Brief
After finding the line that holds "Open the Generalized" below, set down that line and the rest through the final one exactly, leaving the pictures out.

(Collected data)

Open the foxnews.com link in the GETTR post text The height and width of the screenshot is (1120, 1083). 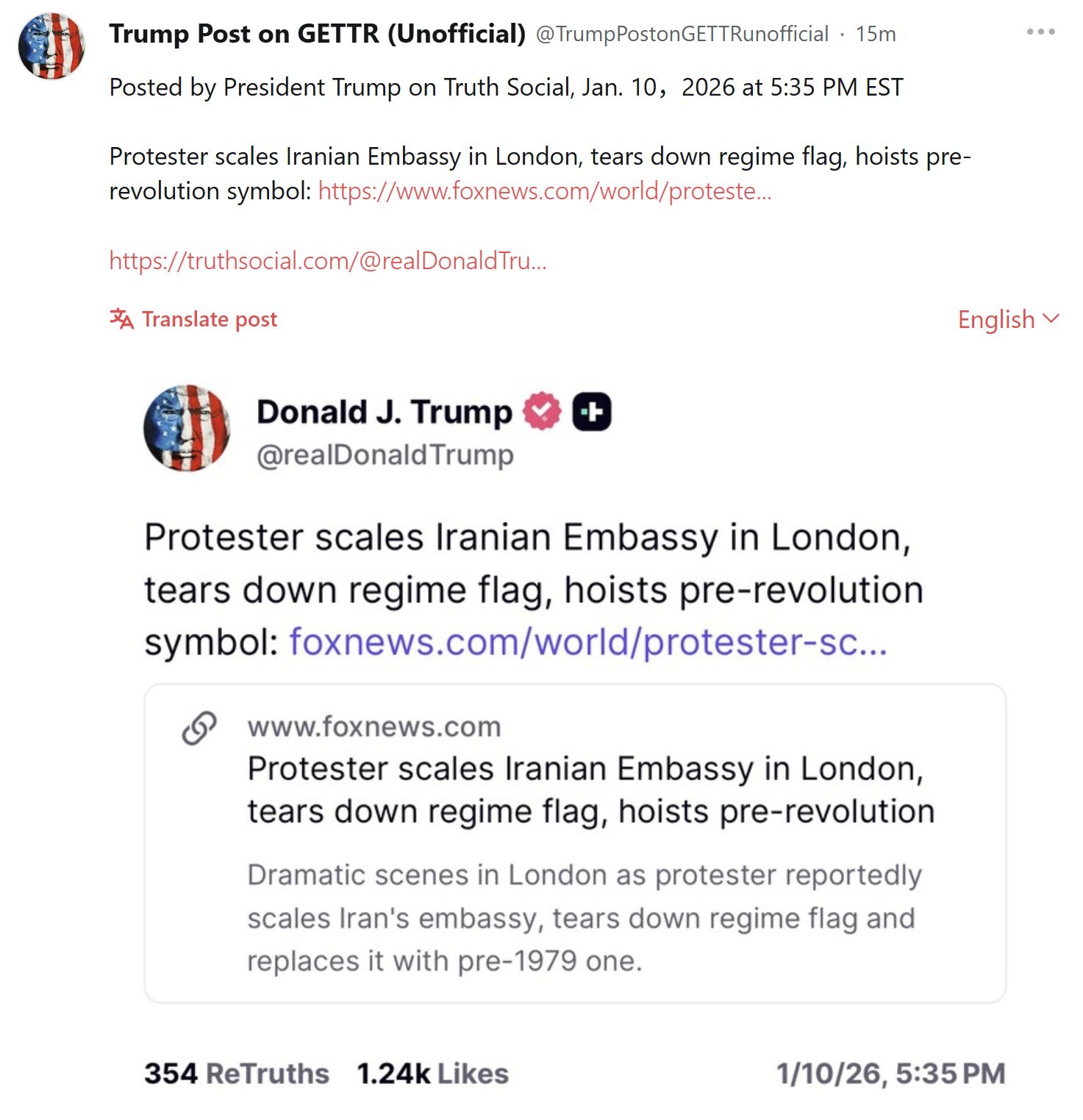pyautogui.click(x=545, y=191)
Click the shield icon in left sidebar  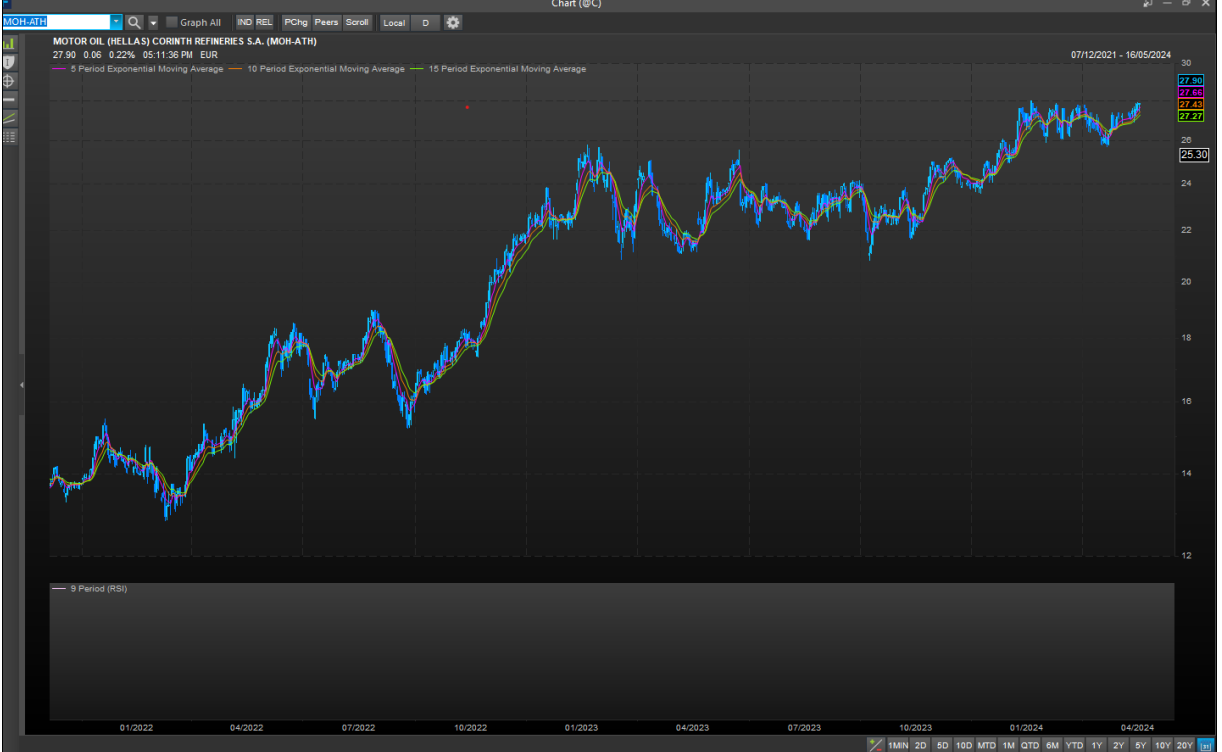(x=10, y=62)
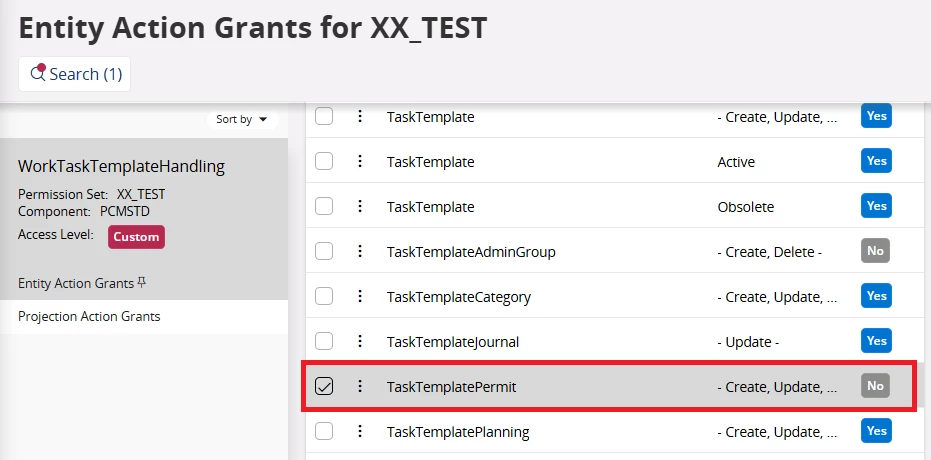Open three-dot menu for TaskTemplateJournal row
Image resolution: width=931 pixels, height=460 pixels.
pyautogui.click(x=359, y=341)
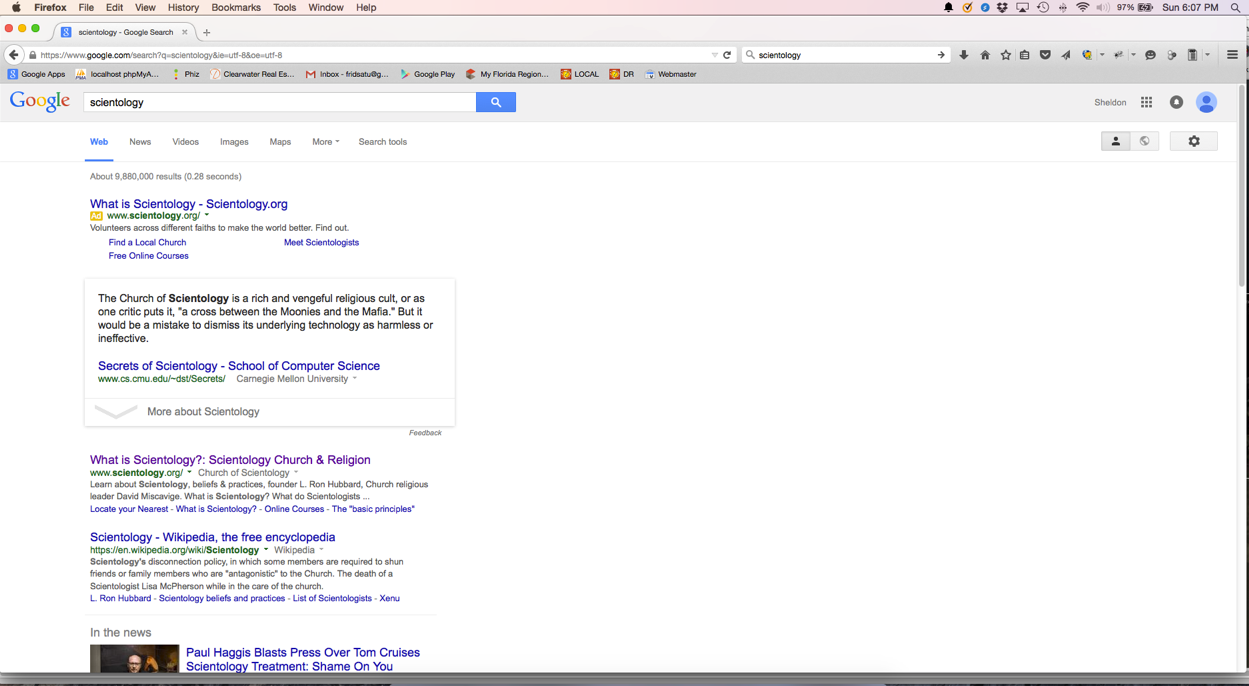Switch to global results with globe toggle
Image resolution: width=1249 pixels, height=686 pixels.
point(1145,142)
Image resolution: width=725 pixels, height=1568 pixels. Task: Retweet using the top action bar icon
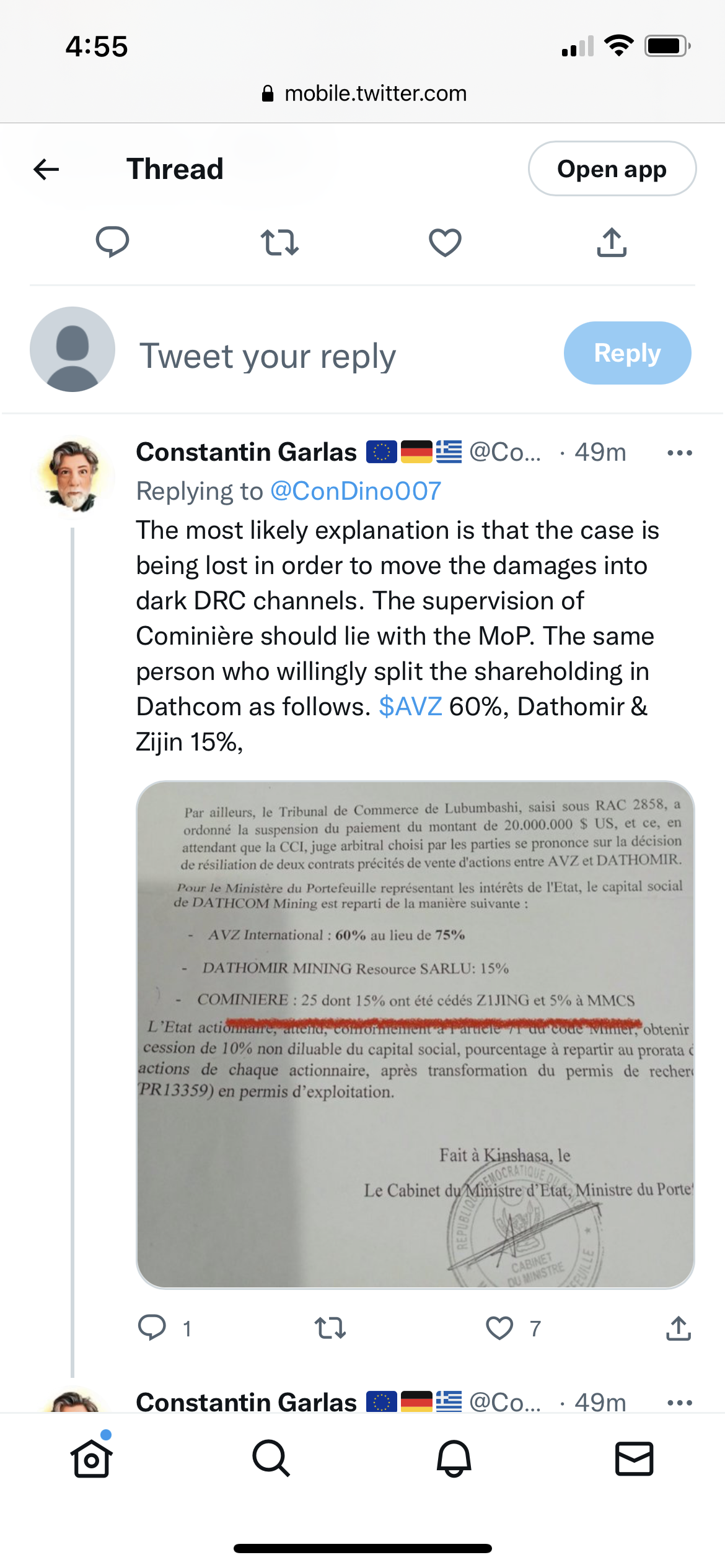279,242
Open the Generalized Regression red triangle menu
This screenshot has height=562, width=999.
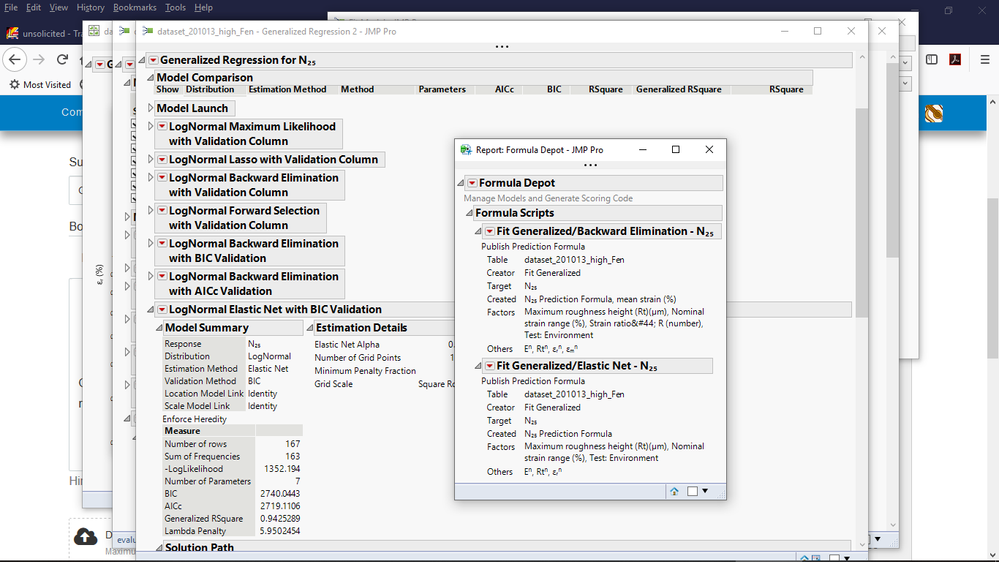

Completed task
Open the Generalized Regression red triangle menu
This screenshot has height=562, width=999.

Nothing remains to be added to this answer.